_Task item:_
For the entries that follow, count the lines containing the string "sidebar" and write only the number.

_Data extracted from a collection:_

········

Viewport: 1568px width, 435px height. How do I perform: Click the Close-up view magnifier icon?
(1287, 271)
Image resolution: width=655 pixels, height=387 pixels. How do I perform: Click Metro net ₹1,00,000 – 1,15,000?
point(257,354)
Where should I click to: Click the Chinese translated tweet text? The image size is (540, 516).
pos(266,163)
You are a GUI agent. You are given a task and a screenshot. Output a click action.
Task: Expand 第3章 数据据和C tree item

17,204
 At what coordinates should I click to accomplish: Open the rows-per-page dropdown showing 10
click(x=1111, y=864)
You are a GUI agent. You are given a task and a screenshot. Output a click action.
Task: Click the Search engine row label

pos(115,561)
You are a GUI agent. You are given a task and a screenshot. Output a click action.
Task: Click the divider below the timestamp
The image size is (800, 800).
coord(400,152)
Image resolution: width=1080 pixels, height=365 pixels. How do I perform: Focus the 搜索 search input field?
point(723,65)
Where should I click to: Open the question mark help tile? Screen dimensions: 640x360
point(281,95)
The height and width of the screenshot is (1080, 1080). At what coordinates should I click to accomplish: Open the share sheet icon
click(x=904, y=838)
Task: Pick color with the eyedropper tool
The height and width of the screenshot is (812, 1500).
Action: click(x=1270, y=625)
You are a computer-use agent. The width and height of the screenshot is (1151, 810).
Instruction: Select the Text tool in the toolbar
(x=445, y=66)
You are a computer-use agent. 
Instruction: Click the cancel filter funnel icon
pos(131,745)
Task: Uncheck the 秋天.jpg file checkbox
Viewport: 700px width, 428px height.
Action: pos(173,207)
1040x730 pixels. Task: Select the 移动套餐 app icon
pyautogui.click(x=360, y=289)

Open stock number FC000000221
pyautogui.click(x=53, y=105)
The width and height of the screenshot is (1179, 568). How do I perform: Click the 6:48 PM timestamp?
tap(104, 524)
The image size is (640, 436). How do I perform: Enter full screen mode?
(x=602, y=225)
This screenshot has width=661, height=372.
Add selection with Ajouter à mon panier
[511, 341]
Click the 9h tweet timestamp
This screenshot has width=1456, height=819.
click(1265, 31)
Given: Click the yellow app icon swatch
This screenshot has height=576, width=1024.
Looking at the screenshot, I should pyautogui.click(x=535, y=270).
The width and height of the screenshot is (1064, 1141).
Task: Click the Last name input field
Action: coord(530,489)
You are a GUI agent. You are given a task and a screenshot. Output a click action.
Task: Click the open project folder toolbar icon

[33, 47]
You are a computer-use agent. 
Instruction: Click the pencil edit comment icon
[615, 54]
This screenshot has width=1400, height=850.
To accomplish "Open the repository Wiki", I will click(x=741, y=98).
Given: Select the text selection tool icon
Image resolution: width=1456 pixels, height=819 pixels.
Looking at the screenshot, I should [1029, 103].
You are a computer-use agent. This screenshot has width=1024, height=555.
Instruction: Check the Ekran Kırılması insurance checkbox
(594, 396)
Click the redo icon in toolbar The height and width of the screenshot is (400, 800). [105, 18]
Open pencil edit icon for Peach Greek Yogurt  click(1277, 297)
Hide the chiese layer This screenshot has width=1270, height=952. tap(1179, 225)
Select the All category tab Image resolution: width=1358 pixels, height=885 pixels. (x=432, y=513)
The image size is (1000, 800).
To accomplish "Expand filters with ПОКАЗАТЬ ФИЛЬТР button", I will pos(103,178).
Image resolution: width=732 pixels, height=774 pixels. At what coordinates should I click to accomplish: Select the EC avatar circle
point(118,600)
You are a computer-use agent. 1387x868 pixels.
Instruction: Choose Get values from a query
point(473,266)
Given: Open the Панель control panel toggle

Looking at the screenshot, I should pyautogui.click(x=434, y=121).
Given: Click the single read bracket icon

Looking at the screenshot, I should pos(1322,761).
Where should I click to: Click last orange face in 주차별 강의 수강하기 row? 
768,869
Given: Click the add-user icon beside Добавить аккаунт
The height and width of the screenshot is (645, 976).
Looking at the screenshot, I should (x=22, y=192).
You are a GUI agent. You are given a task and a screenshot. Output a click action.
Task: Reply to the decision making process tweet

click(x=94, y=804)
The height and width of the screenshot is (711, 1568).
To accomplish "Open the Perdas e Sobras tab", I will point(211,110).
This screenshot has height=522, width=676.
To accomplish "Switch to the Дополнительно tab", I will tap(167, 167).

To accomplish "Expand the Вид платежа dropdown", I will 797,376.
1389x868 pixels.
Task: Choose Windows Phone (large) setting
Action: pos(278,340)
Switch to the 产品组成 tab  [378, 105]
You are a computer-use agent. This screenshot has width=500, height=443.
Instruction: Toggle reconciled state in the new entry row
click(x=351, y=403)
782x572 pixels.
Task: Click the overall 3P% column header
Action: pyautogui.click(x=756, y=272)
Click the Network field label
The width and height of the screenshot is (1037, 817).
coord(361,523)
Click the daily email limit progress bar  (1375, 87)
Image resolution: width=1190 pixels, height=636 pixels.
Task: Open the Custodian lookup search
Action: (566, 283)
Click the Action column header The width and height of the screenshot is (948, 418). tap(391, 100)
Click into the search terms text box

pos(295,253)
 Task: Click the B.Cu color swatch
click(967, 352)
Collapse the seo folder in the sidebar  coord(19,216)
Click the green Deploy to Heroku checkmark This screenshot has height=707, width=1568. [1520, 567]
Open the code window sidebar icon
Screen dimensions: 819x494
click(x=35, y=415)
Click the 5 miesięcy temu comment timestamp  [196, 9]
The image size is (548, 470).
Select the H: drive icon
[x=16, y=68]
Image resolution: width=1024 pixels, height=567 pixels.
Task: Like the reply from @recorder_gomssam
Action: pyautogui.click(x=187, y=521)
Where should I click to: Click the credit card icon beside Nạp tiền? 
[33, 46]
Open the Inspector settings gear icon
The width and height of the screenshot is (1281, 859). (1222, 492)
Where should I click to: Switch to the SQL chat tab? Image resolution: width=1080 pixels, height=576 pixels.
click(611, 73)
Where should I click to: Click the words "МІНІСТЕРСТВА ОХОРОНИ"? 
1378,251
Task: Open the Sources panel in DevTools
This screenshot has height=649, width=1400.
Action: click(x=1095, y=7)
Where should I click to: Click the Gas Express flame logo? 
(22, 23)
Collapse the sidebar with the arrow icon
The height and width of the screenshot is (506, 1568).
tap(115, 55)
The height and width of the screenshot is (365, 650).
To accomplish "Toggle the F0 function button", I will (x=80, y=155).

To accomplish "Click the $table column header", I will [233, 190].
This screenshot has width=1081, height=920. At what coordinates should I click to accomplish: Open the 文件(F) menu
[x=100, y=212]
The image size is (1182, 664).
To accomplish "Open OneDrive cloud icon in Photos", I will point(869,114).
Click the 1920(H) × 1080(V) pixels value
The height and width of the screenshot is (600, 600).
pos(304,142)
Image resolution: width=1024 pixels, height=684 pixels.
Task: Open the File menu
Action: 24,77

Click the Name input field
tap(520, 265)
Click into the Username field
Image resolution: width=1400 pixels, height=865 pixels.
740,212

········

_Task answer:_
3